Collected data:
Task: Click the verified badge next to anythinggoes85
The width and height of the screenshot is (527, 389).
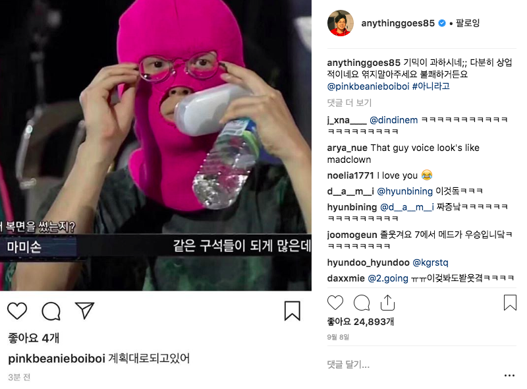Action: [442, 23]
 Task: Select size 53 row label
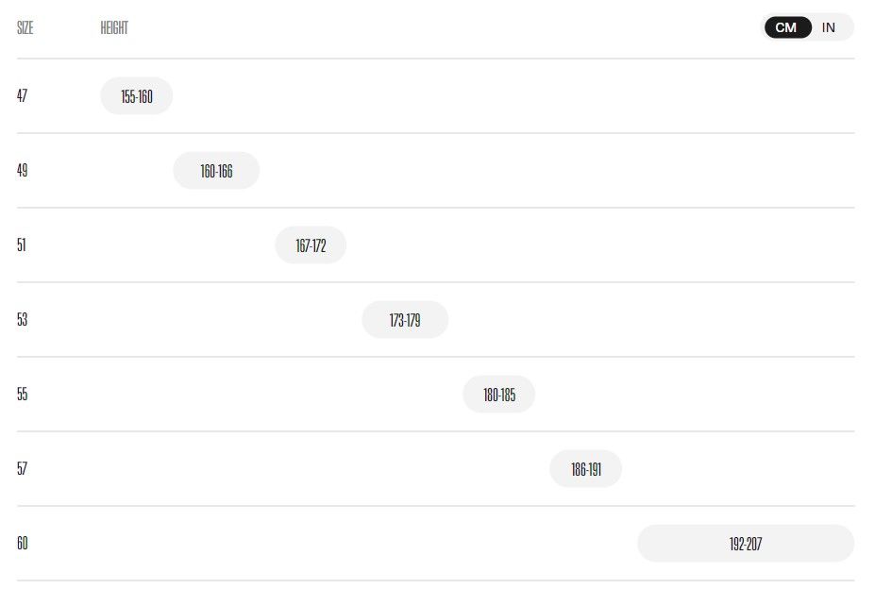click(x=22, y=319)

To do: Without any of its images, the data above should be returned exactly.

Reply:
Task: Click the verified badge next to anythinggoes85
The width and height of the screenshot is (527, 389).
Action: [442, 23]
 Task: Select size 53 row label
click(x=22, y=319)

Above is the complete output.